Lettres actuelles : information, débat, recherche
Dossier Bibliothèques : mode d'emploi
Mont-de-Marsan : Société de presse, d'édition et de communication, 1993.
Qu'une revue nouvelle, pour son premier numéro, fasse un dossier sur les bibliothèques, voilà une bonne idée : c'est la preuve que ces dernières intéressent aujourd'hui nos concitoyens et qu'elles font désormais partie du paysage des débats et enquêtes dignes d'un public élargi.

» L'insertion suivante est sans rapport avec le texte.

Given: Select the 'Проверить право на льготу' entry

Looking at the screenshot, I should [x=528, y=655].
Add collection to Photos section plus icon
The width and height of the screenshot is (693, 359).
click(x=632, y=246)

Pour un humanisme du temps présent
D'autant que la revue est elle-même ambitieuse. Réunissant autour d'Alain Viala, son rédacteur en chef, une pléiade d'universitaires, elle se veut revenir à la tradition des « lettres », des belles lettres dirions-nous, et défendre celles-ci : « La littérature, les arts, l'histoire, la langue et la culture sont des facteurs d'identité et des formes de savoir que nul autre ne peut remplacer... ». Se voulant outil de réflexion et espace d'analyse, instrument de travail autant que lieu de confrontation, Lettres actuelles milite « pour un humanisme du temps présent » si l'on reprend le titre de son éditorial de présentation.
Si la revue s'ouvre par une série de notes d'actualité (le « phénomène Guibert », un hommage à Greimas, un tableau des nouvelles recherches sur les pratiques de lecture...) et se clôt par des comptes rendus de lectures et des informations utiles et très concrètes concemant la recherche littéraire, deux grands axes structurent ce numéro. D'une part, un large débat : « la littérature peut-elle mourir ? », d'autre part un dossier : « bibliothèques mode d'emploi ».
Un viatique documentaire
Si le débat renvoie à la revue comme « espace de réflexion », c'est donc sous le signe de l'instrument de travail que se trouvent abordées les bibliothèques, « lieux cruciaux » du travail des chercheurs, étudiants et professeurs. Et les contributions de ce dossier, coordonné et présenté par Bruno Van Dooren, conservateur des bibliothèques, visent d'abord à « rendre familières » les bibliothèques d'études et à constituer une sorte de « viatique documentaire » pour les étudiants et les professeurs : « Aux côtés d'informations ponctuelles sur les outils bibliographiques au service de la communauté universitaire, des textes présentent en détail la démarche documentaire (...) ».
Ainsi, un panorama des bibliographies et bases de données littéraires et linguistiques nous rappelle non seulement les titres et outils à utiliser en ce domaine, mais reconstruit et commente la démarche bibliographique.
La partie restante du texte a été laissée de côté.